À negligência parental, em que a criança sofre com o comportamento regular de omissão da familia/cuidadores em relação aos cuidados básicos essenciais a lhe prestar. Desde os acidentes domésticos por falta de vigilância, quedas, ingestão de medicamentos ou produtos cáusticos, queimaduras, até à alimentação inadequada, fome, clausura, falta de higiene, entre outros.
A saúde da criança, constitui um aspeto muito importante, na medida em que as que têm uma saúde mais débil, apresentam maior probabilidade de produzir estados de stress familiar que, em casos extremos, podem terminar em agressões.
Outros problemas de saúde como atrasos de desenvolvimento psicomotor, doenças crónicas graves (epilepsia, diabetes) potenciam possíveis situações de maus tratos/abusos, pois as famílias/ cuidadores podem sentir maior frustração, impotência, sentimento de fracasso, que também pode culminar em violência familiar mais ou menos grave.

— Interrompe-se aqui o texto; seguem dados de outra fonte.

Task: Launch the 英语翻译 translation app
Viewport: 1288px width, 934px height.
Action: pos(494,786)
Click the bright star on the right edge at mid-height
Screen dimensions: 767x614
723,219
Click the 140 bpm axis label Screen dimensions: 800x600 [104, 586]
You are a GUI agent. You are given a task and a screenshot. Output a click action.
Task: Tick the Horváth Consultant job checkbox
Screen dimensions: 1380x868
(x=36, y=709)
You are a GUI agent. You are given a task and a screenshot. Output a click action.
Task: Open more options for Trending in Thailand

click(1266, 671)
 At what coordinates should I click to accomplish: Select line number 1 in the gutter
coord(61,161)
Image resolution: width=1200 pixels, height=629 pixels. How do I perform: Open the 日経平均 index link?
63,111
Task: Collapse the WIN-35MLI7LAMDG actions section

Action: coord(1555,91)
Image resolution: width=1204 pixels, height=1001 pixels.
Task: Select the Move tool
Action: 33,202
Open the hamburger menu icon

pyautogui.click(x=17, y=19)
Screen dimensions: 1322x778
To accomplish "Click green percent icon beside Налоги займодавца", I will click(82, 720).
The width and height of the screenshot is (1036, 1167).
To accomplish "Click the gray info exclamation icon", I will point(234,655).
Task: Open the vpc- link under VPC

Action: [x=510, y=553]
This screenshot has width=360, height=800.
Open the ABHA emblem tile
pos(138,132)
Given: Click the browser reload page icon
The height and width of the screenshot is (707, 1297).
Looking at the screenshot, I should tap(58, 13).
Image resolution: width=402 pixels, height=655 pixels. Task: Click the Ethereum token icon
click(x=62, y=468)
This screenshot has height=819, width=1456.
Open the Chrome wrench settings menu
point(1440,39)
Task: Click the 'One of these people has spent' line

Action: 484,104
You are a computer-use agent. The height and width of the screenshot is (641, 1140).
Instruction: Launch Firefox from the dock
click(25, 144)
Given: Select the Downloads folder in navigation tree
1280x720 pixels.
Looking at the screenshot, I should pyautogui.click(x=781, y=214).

Também as crianças com problemas de saúde mental, em acompanhamento Psicológico ou em Pedopsiquiatria podem, face à própria ansiedade
da situação de pandemia da COVID-19, revelar uma maior propensão para a irrequietude, turbulência, sono agitado, pesadelos, insónias e terrores noturnos.
Muitas vezes, também isso agrava a tensão familiar, desencadeando medidas repressivas ou castigos que podem facilmente evoluir para maus-tratos/abusos. Muitas vezes as famiílias/cuidadores tendem a justificar essas práticas, atribuindo a culpa à criança pelas birras, teimosia e agitação.
Os bebés, não conseguindo expressar em palavras a sua tristeza, medo, insegurança, desconforto e ansiedade, usam o choro para chamar a atenção dos pais/cuidadores. Alguns adultos «perdem a cabeça» com esse choro insistente e podem abaná-los violentamente, provocando graves lesões cerebrais e hemorragias que podem mesmo conduzir à morte do bebé.
Torna-se, pois, urgente e absolutamente necessário que todos possamos garantir o especial dever de proteção das nossas crianças e jovens.
O que fazer?
É muito importante que as crianças compreendam que, apesar de estarem em casa, continuam a ser protegidas por todos: familiares, vizinhos, amigos, professores e educadores, médicos, polícias, bombeiros, CPCJ, tribunal. Ninguém está longe deles, todos vamos continuar a lutar pelos seus direitos e pela sua proteção.
Às famílias maltratantes, esse especial dever de cuidado de toda a comunidade, vai mostrar que não podem usar a violência em casa, sem consequências, sem que ninguém se aperceba ou atue.
Vão perceber que agora, mais do que nunca, todos cuidamos de todos, especialmente de quem é mais vulnerável e indefeso.
É muito importante que os clubes, as salas de estudo, os amigos, os psicólogos, pedopsiquiatras, telefonem para as crianças e perguntem como estão, se precisam de alguma coisa, e que falem mesmo com eles de forma intermitente (liguem sem ter combinado o dia e a hora) e escutem atentamente, registem o que parece estranho, o que parece preocupante.
Todos somos poucos para proteger as nossas crianças!
Temos de construir uma corrente de proteção comunitária que mostre que o isolamento social não significa o isolamento na proteção.